◆ EXERCISE AIM
Lines from the entries below that hold "screenshot" form the answer; copy all of them.

◆ RECORDS TO USE
*** Begin section ***

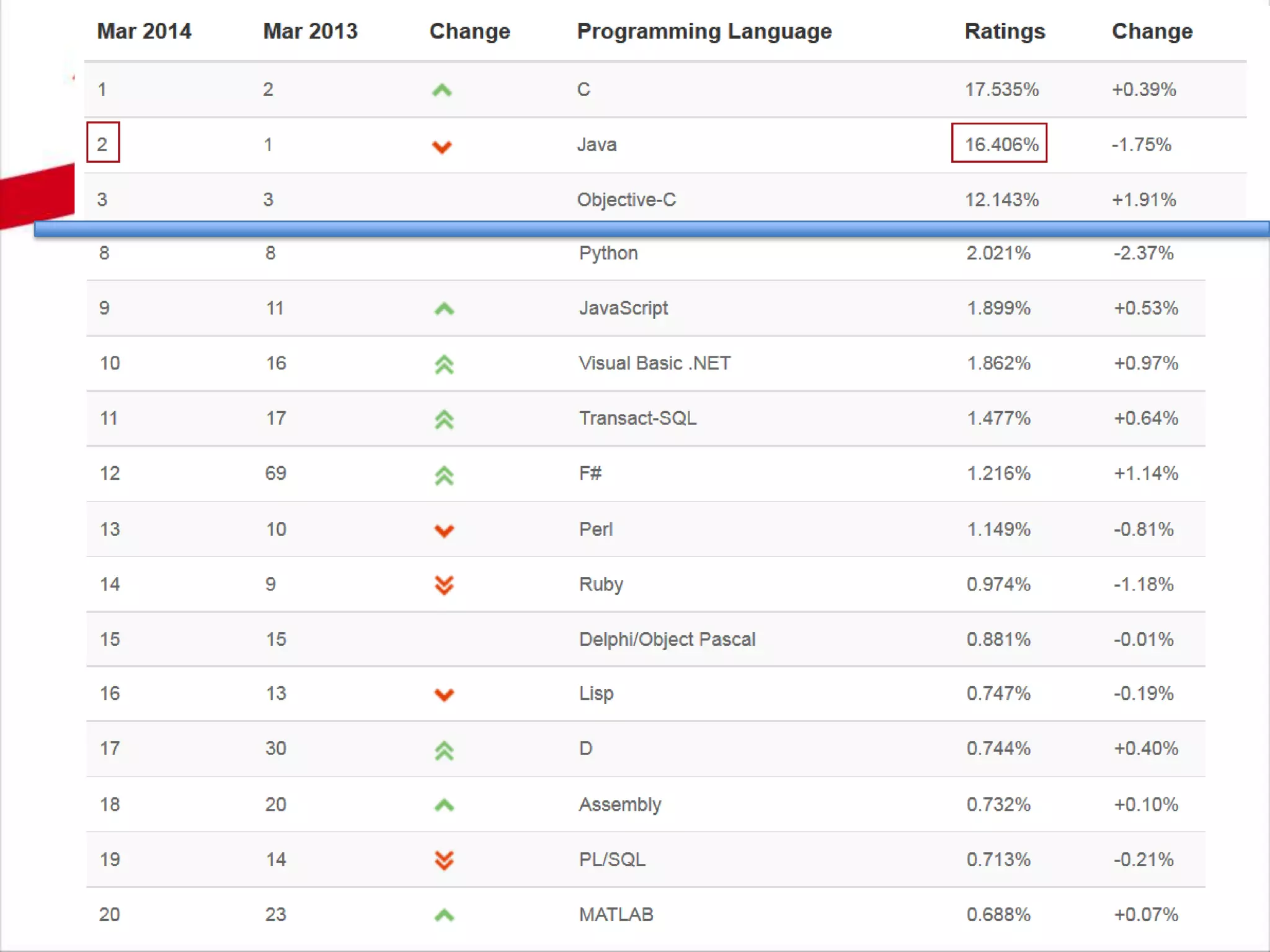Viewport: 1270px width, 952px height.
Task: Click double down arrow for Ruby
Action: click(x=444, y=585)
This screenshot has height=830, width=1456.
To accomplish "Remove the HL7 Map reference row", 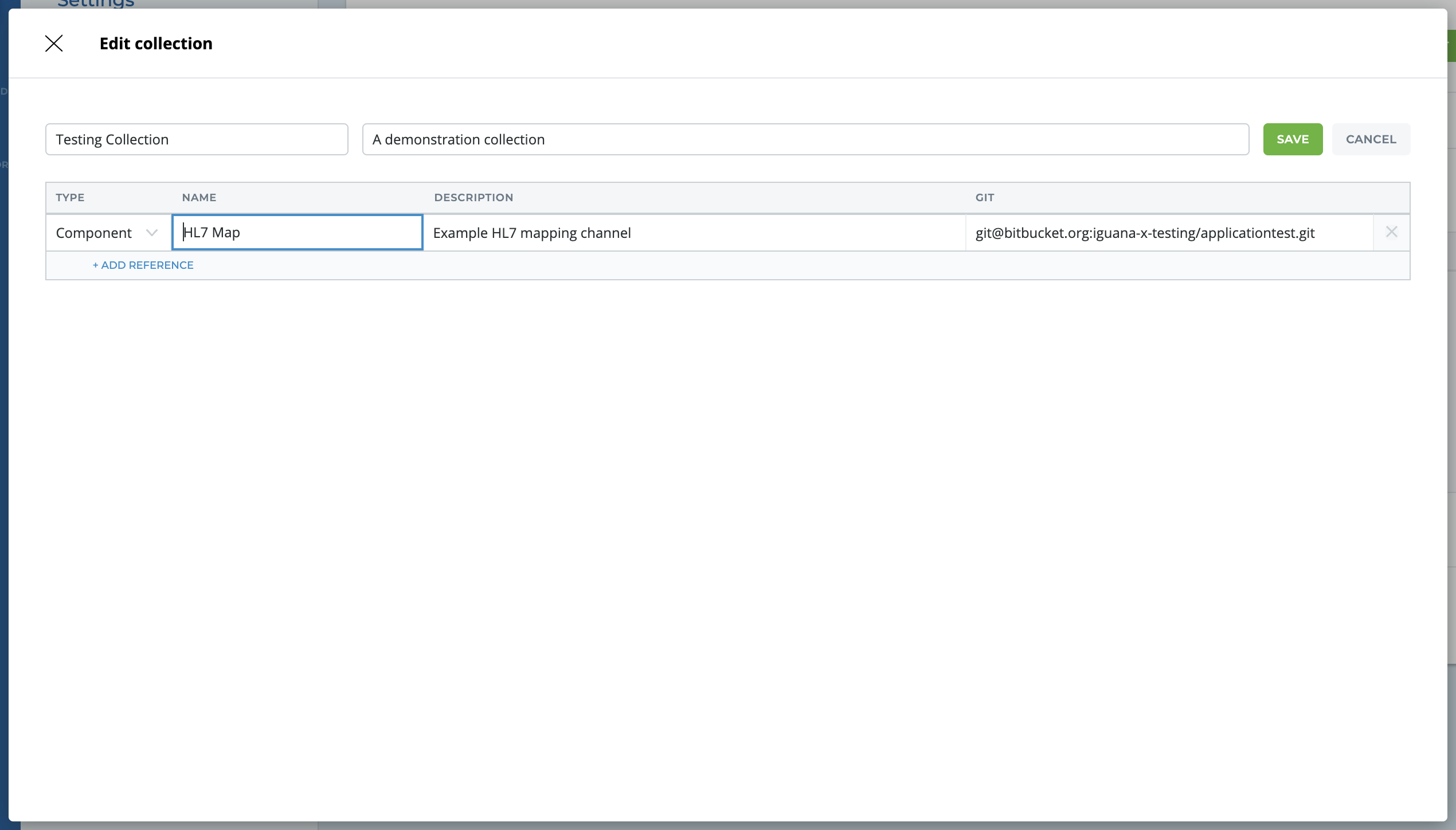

*** End section ***
*** Begin section ***

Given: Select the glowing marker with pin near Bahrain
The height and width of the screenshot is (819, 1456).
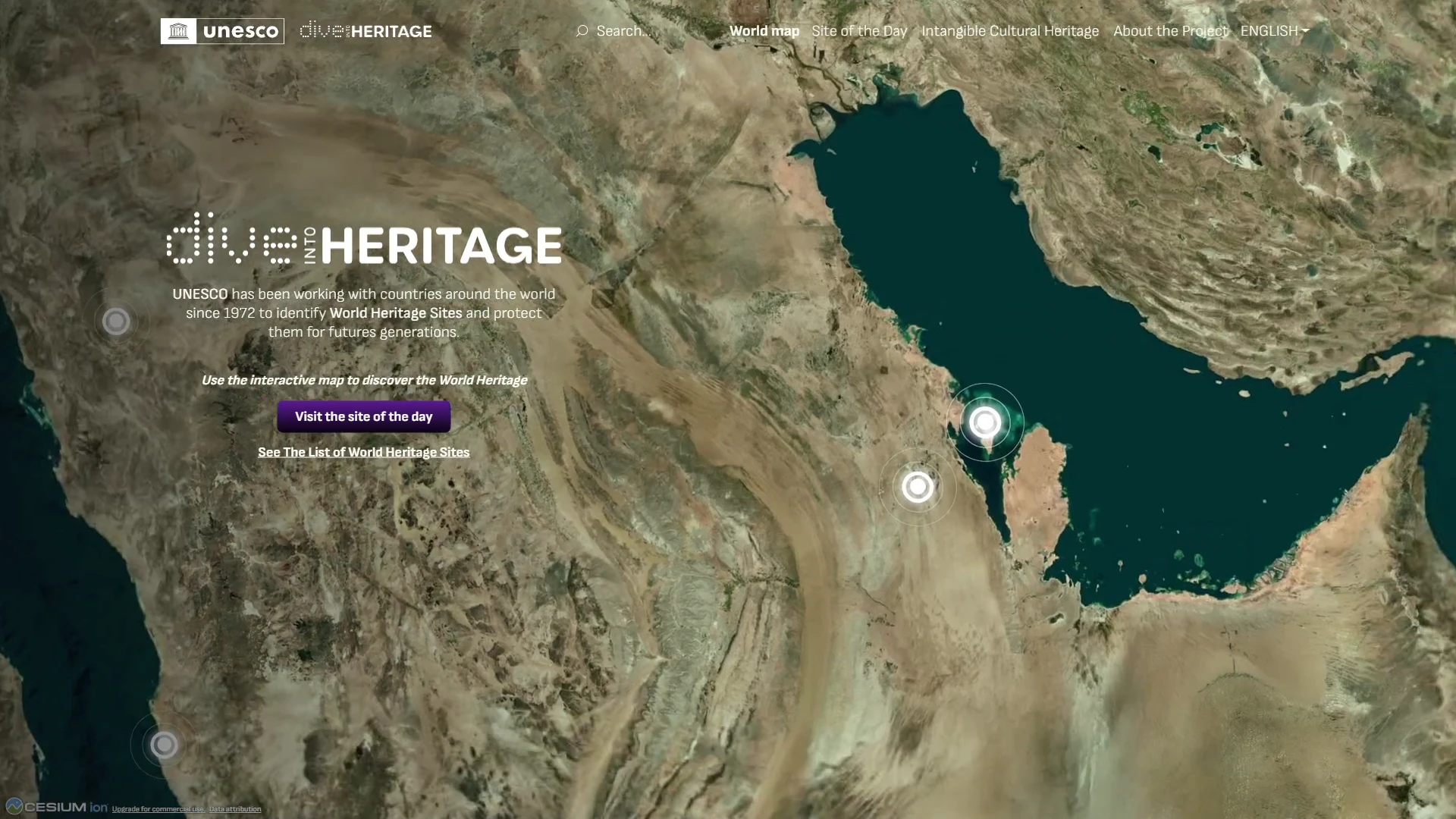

*** End section ***

◆ TASK OUTPUT
This screenshot has height=830, width=1456.
The height and width of the screenshot is (819, 1456).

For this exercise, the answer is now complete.